John Bogle, founder of the Vanguard Group which champions low cost index funds, recommends this proportion of funds:
Here is my recommendation:
|Name||Expense Ratio||Percentage to Invest|
|SS LG CAP INDEX State Street S&P 500® Index Securities Lending Series Fund Class GM-M||(0.003%)||50%|
|BLKRK US DEBT INDEX BlackRock US Debt Index U/A||(0.035%)||35%|
|SS INTL INDEX State Street International Index Securities Lending Series Fund Class GM-M||(0.065%)||15%|
Dollar cost averaging and beating the market.Trying to invest money in the stock market when you think it is low, and selling when you think it is high almost never works. Instead, invest a little every month and ride out the storms.
Real Estate.You can invest in real estate, but it takes time to manage. Your own home is typically, but not always, a good investment. Another way to invent in real estate is a Real Estate Investment Trust (REIT), which is like a stock, but it invests in real estate like apartments, shopping malls, office buildings, and homes. This is the simplest way to own real estate.
Invest in ways that minimize your taxes.Your work will typically have a Retirement 401(K) plan that will allow you to invest money without it first being taxed. They will typically match a part of your investment, like the first 4% of your salary. You get to deduct the amount you invest from your income so you don't have to pay taxes on it, yet. When you retire you will pay taxes when you pull money out, but the money has grown for 30 years without paying taxes.

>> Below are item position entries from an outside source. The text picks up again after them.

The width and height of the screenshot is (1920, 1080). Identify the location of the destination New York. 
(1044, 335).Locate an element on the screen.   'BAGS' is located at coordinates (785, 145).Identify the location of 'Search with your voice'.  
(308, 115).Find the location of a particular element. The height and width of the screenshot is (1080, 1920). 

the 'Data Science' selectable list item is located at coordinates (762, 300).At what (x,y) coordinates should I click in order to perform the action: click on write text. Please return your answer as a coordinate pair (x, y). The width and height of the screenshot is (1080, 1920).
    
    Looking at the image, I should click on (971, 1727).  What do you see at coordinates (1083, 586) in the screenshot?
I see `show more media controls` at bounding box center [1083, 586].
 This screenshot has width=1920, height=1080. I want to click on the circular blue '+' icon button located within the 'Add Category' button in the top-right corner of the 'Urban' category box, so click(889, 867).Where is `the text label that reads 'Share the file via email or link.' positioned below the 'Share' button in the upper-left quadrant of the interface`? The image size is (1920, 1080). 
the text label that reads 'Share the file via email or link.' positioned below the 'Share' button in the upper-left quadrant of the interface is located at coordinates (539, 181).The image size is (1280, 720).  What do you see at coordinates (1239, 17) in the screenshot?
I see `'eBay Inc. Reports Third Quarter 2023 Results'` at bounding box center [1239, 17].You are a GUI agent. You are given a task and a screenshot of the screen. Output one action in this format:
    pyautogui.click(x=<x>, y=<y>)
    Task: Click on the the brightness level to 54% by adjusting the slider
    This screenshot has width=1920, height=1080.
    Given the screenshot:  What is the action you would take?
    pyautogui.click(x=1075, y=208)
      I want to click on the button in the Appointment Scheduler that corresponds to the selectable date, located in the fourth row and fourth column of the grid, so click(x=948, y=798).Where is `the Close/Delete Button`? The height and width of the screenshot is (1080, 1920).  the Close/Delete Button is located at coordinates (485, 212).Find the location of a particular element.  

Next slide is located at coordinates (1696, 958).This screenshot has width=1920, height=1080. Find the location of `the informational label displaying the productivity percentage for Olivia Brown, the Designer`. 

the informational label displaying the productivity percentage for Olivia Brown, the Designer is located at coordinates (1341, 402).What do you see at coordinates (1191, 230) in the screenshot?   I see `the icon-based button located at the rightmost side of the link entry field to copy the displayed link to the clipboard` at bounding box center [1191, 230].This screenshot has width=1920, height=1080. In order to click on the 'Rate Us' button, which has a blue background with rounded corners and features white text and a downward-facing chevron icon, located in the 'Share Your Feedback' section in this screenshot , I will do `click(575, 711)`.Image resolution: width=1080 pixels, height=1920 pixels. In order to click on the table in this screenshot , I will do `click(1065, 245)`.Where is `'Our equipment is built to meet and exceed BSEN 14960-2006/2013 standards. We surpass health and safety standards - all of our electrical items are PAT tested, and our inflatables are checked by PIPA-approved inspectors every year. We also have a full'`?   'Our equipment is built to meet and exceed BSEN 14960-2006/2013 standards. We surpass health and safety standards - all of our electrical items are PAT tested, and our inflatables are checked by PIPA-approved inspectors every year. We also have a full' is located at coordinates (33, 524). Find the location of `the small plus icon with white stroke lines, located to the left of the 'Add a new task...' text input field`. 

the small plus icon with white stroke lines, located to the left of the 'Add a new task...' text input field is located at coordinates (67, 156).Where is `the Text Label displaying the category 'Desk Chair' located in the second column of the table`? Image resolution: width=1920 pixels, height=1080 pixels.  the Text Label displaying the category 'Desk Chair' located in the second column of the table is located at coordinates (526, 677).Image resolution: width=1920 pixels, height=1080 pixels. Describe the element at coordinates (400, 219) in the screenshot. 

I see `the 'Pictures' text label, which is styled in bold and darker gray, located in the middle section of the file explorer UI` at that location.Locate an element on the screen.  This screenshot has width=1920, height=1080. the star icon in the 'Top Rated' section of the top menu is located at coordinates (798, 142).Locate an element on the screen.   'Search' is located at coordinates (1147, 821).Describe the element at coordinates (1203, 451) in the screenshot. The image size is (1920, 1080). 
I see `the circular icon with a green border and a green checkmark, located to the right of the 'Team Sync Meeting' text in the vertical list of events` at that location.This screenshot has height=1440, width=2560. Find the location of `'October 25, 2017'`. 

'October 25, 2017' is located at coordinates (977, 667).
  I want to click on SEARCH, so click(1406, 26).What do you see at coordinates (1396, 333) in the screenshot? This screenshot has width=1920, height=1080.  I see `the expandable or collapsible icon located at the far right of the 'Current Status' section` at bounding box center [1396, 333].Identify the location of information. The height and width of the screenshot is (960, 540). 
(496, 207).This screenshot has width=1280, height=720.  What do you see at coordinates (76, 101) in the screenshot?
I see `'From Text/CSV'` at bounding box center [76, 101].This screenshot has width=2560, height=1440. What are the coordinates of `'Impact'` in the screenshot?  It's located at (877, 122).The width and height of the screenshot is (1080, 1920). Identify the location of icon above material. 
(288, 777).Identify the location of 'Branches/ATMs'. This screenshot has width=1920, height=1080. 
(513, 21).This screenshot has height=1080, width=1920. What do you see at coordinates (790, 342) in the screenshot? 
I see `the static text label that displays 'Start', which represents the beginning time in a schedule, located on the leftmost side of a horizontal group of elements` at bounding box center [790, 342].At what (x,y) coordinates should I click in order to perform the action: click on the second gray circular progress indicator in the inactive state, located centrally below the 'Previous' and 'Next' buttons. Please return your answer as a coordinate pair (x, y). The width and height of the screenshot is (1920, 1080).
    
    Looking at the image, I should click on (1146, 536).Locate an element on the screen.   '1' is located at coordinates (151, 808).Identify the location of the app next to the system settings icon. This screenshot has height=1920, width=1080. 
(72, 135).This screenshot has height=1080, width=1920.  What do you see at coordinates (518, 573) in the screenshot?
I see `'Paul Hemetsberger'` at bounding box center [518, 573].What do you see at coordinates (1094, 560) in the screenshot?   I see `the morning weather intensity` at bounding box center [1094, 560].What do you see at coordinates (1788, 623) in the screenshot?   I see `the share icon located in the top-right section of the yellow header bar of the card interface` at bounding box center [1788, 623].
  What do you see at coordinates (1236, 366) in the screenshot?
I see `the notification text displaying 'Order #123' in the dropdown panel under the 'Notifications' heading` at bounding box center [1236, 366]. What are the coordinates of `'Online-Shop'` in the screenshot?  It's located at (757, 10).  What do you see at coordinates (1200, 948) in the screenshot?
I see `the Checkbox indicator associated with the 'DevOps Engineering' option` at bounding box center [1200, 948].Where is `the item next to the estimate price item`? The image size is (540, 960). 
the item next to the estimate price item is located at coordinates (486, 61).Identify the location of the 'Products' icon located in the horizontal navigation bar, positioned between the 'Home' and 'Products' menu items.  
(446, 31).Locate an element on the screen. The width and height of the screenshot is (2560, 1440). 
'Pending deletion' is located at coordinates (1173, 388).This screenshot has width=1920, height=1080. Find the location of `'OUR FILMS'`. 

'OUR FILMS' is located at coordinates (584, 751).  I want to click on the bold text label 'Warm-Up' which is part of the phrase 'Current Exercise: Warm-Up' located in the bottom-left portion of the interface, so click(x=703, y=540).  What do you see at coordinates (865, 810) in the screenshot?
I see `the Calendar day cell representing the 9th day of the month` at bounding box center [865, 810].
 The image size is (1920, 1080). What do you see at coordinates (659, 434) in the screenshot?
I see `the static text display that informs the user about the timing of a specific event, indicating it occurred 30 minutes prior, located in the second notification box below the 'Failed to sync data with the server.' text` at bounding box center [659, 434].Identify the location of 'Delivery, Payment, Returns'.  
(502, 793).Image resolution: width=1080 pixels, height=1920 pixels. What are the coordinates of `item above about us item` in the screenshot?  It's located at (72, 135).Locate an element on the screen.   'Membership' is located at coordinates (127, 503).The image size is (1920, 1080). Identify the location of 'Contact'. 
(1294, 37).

If your company doesn't offer a 401K, you can invest in an IRA, or a ROTH account. If you invest in an IRA, it is untaxed going in, allowing for compounding interest on the full amount you put in, but taxed when you withdraw money from the account. If you invest in a ROTH account, money is taxed going in, but considered non-taxable income when withdrawn.
- Don't buy toys on credit. Credit cards carry a huge interest rate and you will be losing money every time you have a balance at the end of the month. Pay your credit cards off at the end of the month. Buy clothes at Goodwill, eat frugally, take local vacations, drive an old car, use a Windows computer - do what you must, but never carry a balance on your credit cards.
- Watch your expenses.
- Use a Credit Union
- Beware your broker and financial advisor
Your home and cars are the only things you should normally buy on credit. Save up your money so you don't have to buy cars on credit.
Do you really need a $5 cup of coffee every morning, a $10 lunch and a $20 dinner?
Banks are made to provide profits for their owners, the stockholders. Banks try to wring every last cent from you. Credit Unions belong to the depositors and hence try to serve you, the depositor. That being said, sometimes banks can provide services like ATMs everywhere that make them worth a second look, but remember banks live to make other people money.
|Bankers circling to figure out ways to charge you more fees|
Your stockbroker or financial advisor (unless they are fiduciaries) may not have your best interest at heart. They may steer you towards funds that are not as good as other funds, but pay a commission to your advisor.
Don't let your broker run up trading fees that make her money, but cost you money. This shouldn't be a problem since you are invest in index funds. Right?